### Aufgaben
A: Geben Sie aus dem Artikel über den Film „Willkommen zuhause“ die Passage von „Exemplarisch beleuchtet der“ bis einschließlich „im Kopf weiter.“ wortgetreu wieder.
B: Beantworten Sie anhand des Artikels über den Film „Willkommen zuhause“ die folgenden Fragen:
(i) Welcher Schauspieler verkörpert Ben?
(ii) In welchem Ort rennt Ben nachts durch die Weinberge?
(iii) Wie viele deutsche Soldaten kehren laut dem Artikel jedes Jahr mit einer posttraumatischen Belastungsstörung aus einem Auslandseinsatz zurück?
C: Schreiben Sie den Artikel über heimkehrende Afghanistan-Soldaten im Anschluss an seinen letzten Satz weiter.

### Textabschnitt
·····

Plötzlich dreht Ben durch
Deutsche Soldaten nach der Heimkehr aus Afghanistan: Ein Film zeigt, wie der Krieg im Kopf weitergeht
Alle sind froh und erleichtert, dass Ben (Ken Duken) unversehrt von dem Einsatz in Afghanistan zurück ist. Bei einem Grillfest soll der Heimkehrer gefeiert werden. Chips, Bier, dumme Sprüche von den Kumpels. Alles wie immer. Doch plötzlich dreht Ben durch.
Der Geruch von verbranntem Grillfleisch versetzt den jungen Bundeswehrsoldaten in Panik. Bilder von einem Selbstmordattentat, das er in Kundus erlebt hat, kommen in ihm hoch. Nachts verlässt Ben das Haus, rennt wie besessen durch die Weinberge im pfälzischen Deidesheim. Er redet wenig. Ist kühl und abweisend seiner Freundin gegenüber. Es dauert lange bis Ben erkennt, dass er schwer traumatisiert ist und Hilfe braucht, um die seelischen Wunden des Einsatzes zu heilen.
"Bei uns werden sie wie Trottel behandelt"
Exemplarisch beleuchtet der ARD-Film „Willkommen zuhause“ das Schicksal der rund 150 deutschen Soldaten, die jedes Jahr nach einem Auslandseinsatz mit einer so genannten posttraumatischen Belastungsstörung (PTBS) nach Deutschland zurückkommen. Bilder von Attentaten, verstümmelten Zivilisten und toten Kameraden haben sich in ihren Gehirnen eingebrannt und verfolgen sie in ihrem Alltag. Der Krieg geht im Kopf weiter.

·····

### Datenzeilen

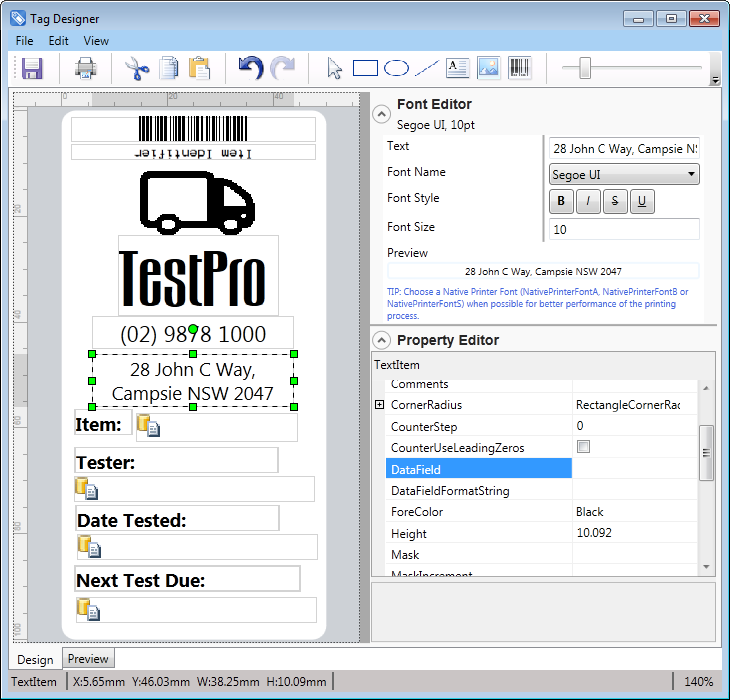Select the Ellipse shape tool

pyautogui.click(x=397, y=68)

·····

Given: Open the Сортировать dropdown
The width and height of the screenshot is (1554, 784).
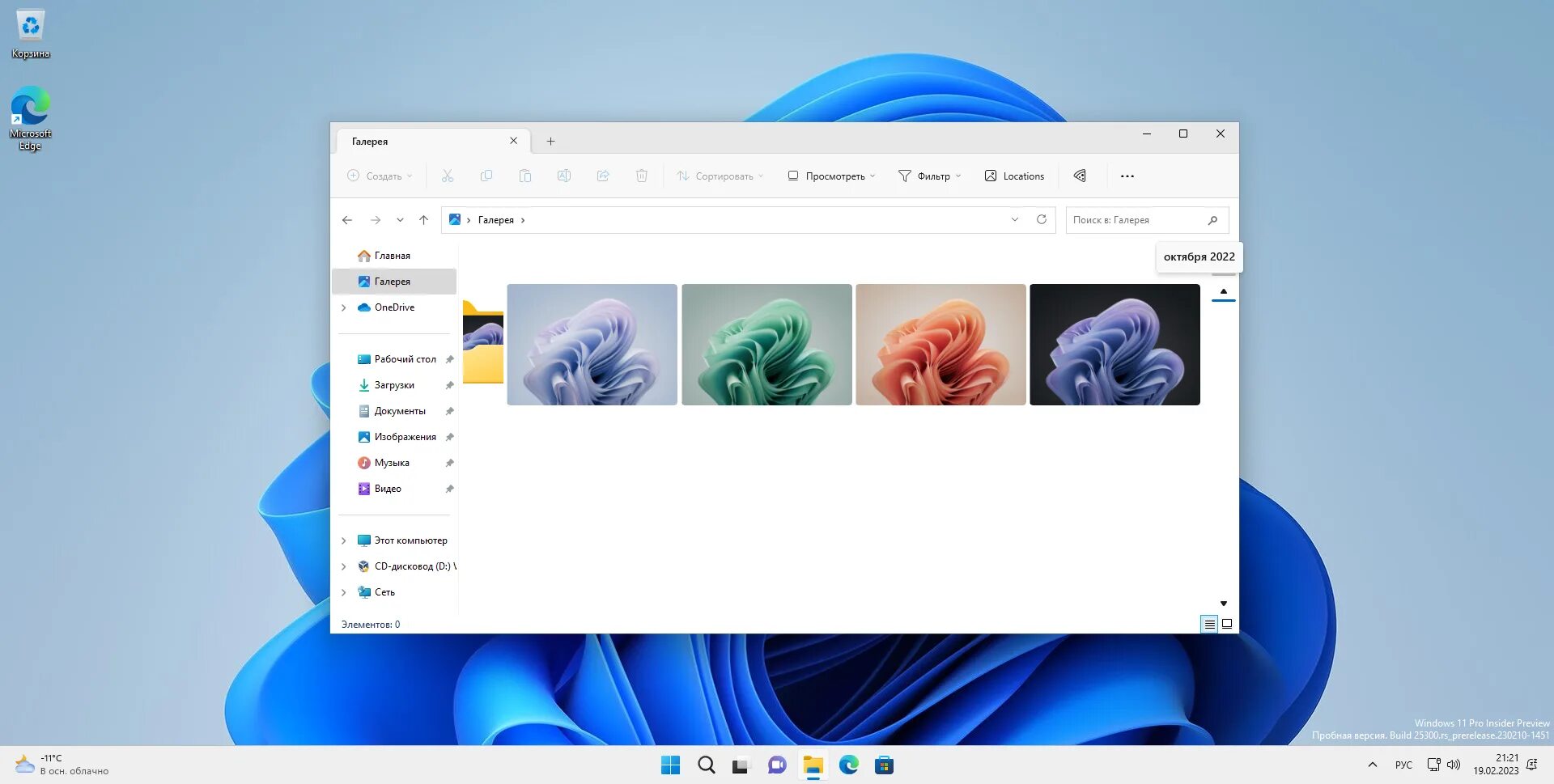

·····

### Schriftliche Antworten
A:
Exemplarisch beleuchtet der ARD-Film „Willkommen zuhause“ das Schicksal der rund 150 deutschen Soldaten, die jedes Jahr nach einem Auslandseinsatz mit einer so genannten posttraumatischen Belastungsstörung (PTBS) nach Deutschland zurückkommen. Bilder von Attentaten, verstümmelten Zivilisten und toten Kameraden haben sich in ihren Gehirnen eingebrannt und verfolgen sie in ihrem Alltag. Der Krieg geht im Kopf weiter.

B:
(i) Ken Duken
(ii) Im pfälzischen Deidesheim
(iii) Rund 150

C:
Es ist das erste Mal, dass sich das deutsche Fernsehen in einem Spielfilm mit dem Problem der Heimkehrer beschäftigt. Dabei ist das Phänomen nicht neu: Seit Anfang der 90er Jahre beteiligt sich die Bundeswehr an internationalen Missionen, schickte Soldaten nach Kambodscha, Somalia, Kosovo, Bosnien, Kongo und Afghanistan. „Wir Deutsche haben aufgrund unserer Geschichte eine schwierige Beziehung zum Militär“, sagt Drehbuchautor Christian Pfannenschmidt (65). „In anderen Ländern werden Kriegsheimkehrer als Helden gefeiert, hier werden sie oft wie Trottel behandelt, die dumm genug sind, ihren Kopf hinzuhalten.“
Oberstarzt Karl-Heinz Biesold (58) kümmert sich als Psychiater im Hamburger Militärkrankenhaus um traumatisierte Soldaten. Er hat die Filmemacher als Experte beraten. „Während eines Einsatzes macht sich ein Trauma selten bemerkbar“, sagt er. „Es bricht erst aus, wenn die Anspannung von dem Menschen abfällt.“ Es kann Jahre dauern, bis ein Trauma erkannt wird. Biesold geht davon aus, dass mehr als die Hälfte aller Traumaopfer unregistriert bleibt.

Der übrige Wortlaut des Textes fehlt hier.